Chefs turn to forests and fields for special ingredients.

From mushrooms and ramps to fiddlehead ferns and dandelion greens, foraged food has become mainstream in many restaurants. Some chefs even forage themselves, like Chef Evan Mallett of Black Trumpet Bistro in Portsmouth, New Hampshire, who calls himself a self-taught forager. He’s been eating wild foods for 20 years and serving them in his restaurant—named after a foraged mushroom—for the last seven. He finds lesser-known varieties such as spruce tips, reindeer lichen (a shrub often used to make aquavit), chaga mushrooms, birch bark, and wintergreen berries from the backyard of his woodsy Maine home.

Mallett says spruce tips, which can be picked directly off the coniferous tree and which produce small, green, tender shoots in the spring, have a strong aroma and taste that make them a great flavor enhancer for stocks, sauces, and cocktails.

With the help of his foraging expert—his 10-year-old son—Mallett cuts reindeer lichen moss from ground surfaces and trees, deep-frying and pulverizing the blue-green, antler-like stems for garnish and flavor infusers.

For a special dinner, he recently made a Wild Things Broth out of chaga mushrooms and birch bark for an unctuous, camphorous, almost root beer-like base to which he added golden tilefish and risotto balls spiked with foraged sorrel. And this month, Mallett is using searocket, a peppery, arugula-like green found on beaches in the Northeast, for a salad with mild miner’s lettuce. He also makes soups and other dishes out of dryad’s saddle, a young and tender, underutilized mushroom with a taste like cool cucumbers.

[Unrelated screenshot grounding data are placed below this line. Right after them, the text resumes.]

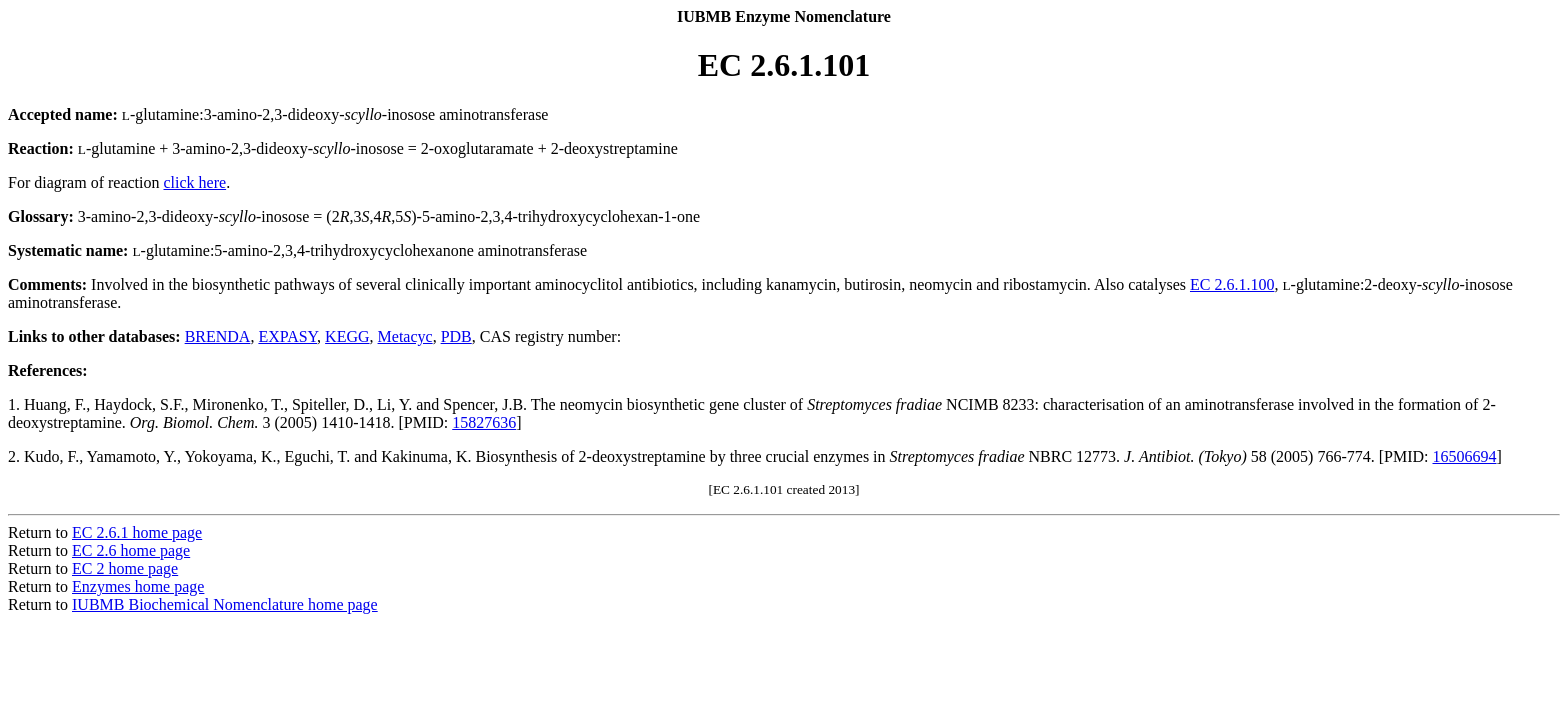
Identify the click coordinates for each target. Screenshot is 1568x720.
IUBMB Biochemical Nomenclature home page (225, 604)
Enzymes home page (138, 586)
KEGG (347, 336)
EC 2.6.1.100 (1232, 284)
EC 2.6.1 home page (137, 532)
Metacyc (405, 336)
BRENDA (218, 336)
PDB (456, 336)
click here (195, 182)
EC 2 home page (125, 568)
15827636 (484, 422)
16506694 (1465, 456)
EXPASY (287, 336)
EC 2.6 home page (131, 550)
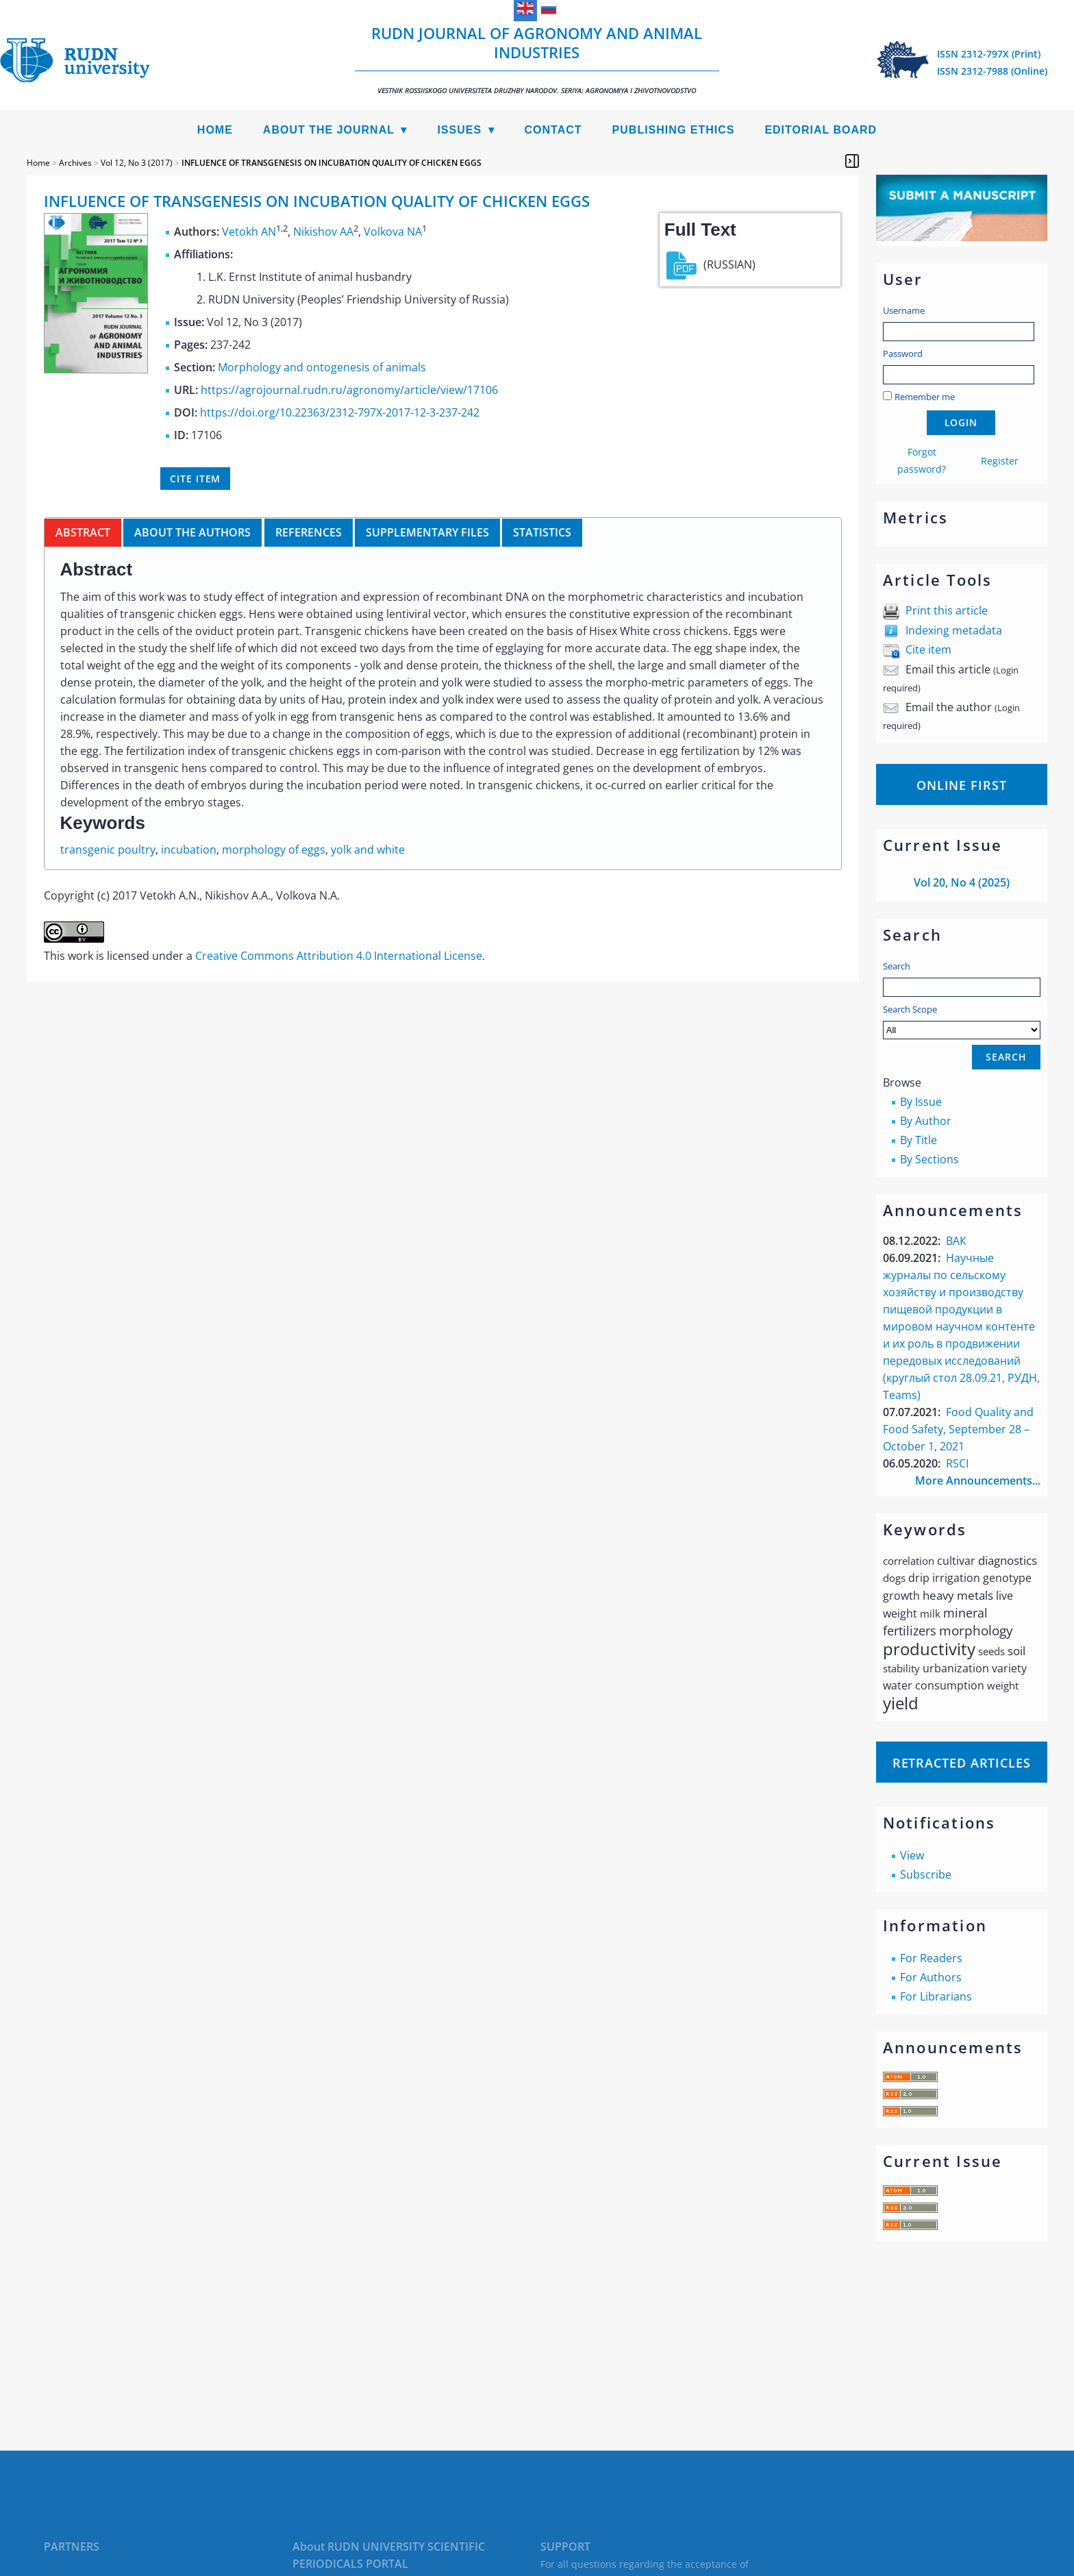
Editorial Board (820, 130)
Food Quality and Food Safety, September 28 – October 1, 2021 (958, 1429)
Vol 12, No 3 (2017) (137, 163)
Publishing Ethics (673, 130)
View (912, 1855)
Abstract (82, 532)
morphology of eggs (273, 849)
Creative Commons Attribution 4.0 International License (338, 955)
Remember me (925, 397)
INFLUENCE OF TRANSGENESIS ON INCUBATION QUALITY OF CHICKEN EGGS (332, 163)
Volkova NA (393, 231)
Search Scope (961, 1021)
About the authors (192, 532)
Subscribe (925, 1874)
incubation (188, 849)
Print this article (947, 610)
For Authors (931, 1977)
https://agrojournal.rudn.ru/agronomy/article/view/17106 (349, 389)
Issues (459, 130)
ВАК (956, 1240)
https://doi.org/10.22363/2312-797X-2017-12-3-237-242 (339, 412)
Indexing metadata (954, 630)
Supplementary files (427, 532)
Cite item (928, 649)
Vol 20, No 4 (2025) (962, 882)
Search (896, 966)
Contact (553, 130)
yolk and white (368, 849)
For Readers (931, 1958)
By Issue (921, 1101)
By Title (918, 1140)
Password (903, 353)
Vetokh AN (249, 231)
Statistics (542, 532)
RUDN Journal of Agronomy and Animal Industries (537, 59)
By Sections (929, 1159)
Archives (75, 163)
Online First (961, 785)
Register (1000, 460)
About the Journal (329, 130)
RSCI (957, 1463)
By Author (925, 1120)
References (308, 532)
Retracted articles (961, 1763)
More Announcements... (977, 1480)
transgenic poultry (107, 849)
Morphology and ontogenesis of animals (322, 367)
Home (215, 130)
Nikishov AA (323, 231)
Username (904, 310)
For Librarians (936, 1996)
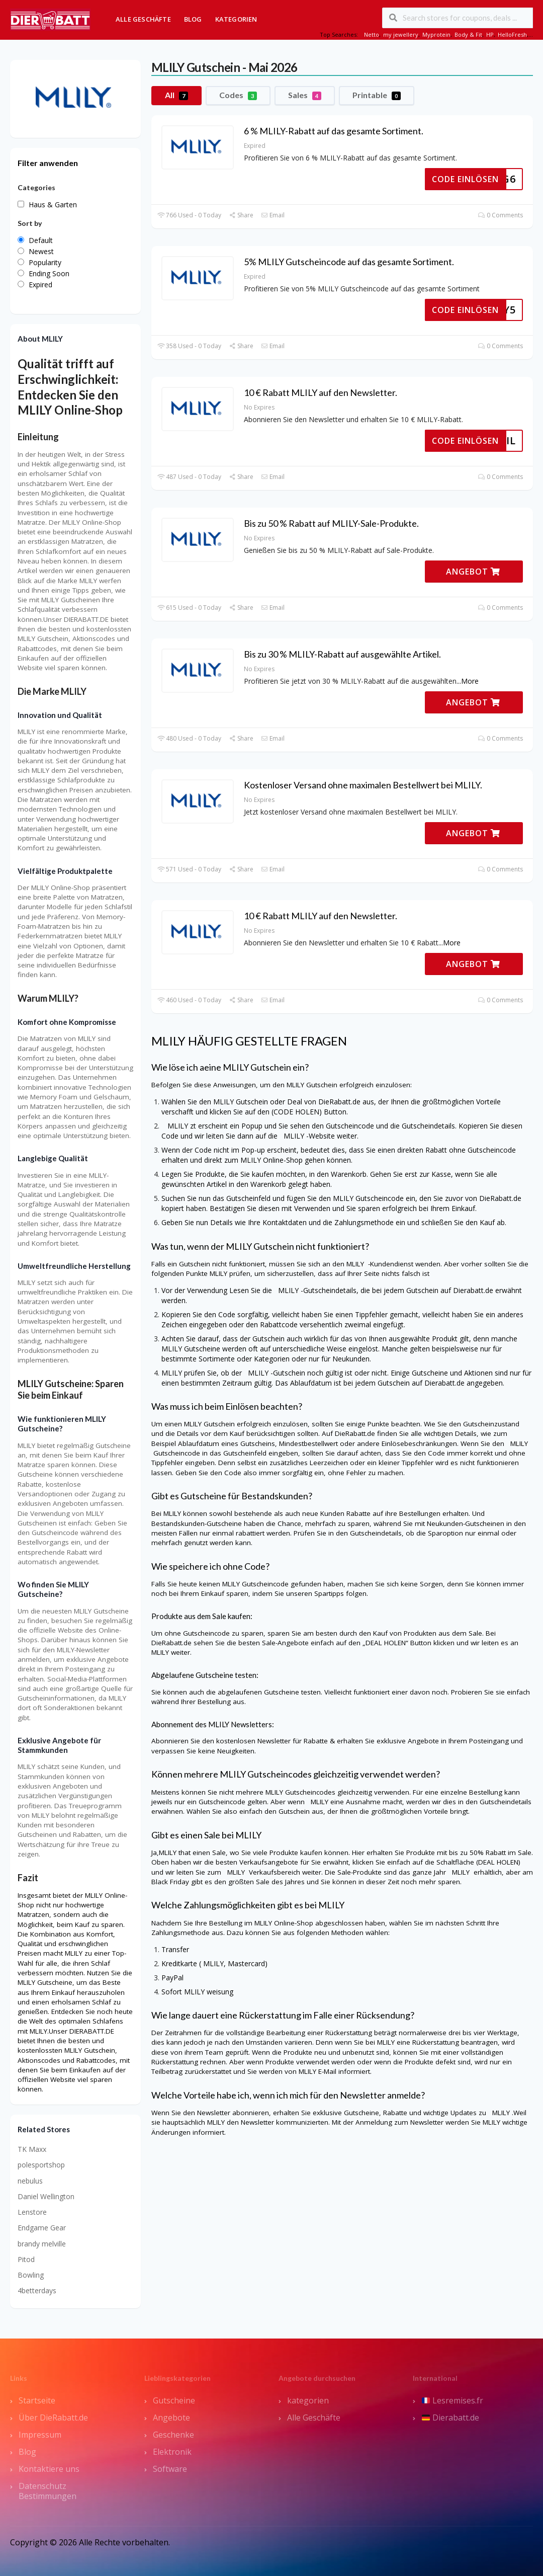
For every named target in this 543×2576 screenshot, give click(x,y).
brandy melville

On the sweeter side of flavors, there’s the papaw (sometimes spelled pawpaw), which is a North American wild fruit and a member of the cherimoya family. It has an extremely short, two-week season, looks like a fat, very ripe banana, and tastes like a cross between a banana, a pineapple, and a mango. Native to Kentucky and surrounding states, it’s often referred to as the tropical fruit of America, the Indiana banana, or the Kentucky banana, and is rarely cultivated because of its short season, which usually occurs at the end of July.

Chef Anthony Lamas of Seviche in Louisville, Kentucky, takes exception to that rule. He collects as much as he can of this wilderness fruit from a nearby farmer who has the wild trees on his property. Tasty in both sweet and savory dishes, Lamas uses the papaw fruit in flan for its creamy, custard-like texture and tropical taste. “It reminds me of the flavors I grew up with,” he says, referencing his Puerto Rican and Mexican heritage.

Because of the short season, Lamas freezes or makes preserves out of the papaw pulp, using it year-round for a habanero pepper-spiked jam spread over warm brie, and in ice cream topped with bourbon dulce de leche and toasted marcona almonds. The pulp also adds sweetness to a beurre blanc sauce served with halibut and couscous. Last year, Chef Lamas preserved 440 pounds of the fruit.

Another foraging collector, Chef Derek Simcik of the Atwood Café in Chicago, simply collects oak tree leaves, which he candies by painting the leaves with a mixture of sugar and boiling water, and then uses for brûlée or other dessert garnishes. He’s also used the colorful, candied leaves as garnish for a fig-stuffed rabbit loin wrapped with bacon and atop a carrot-maple purée.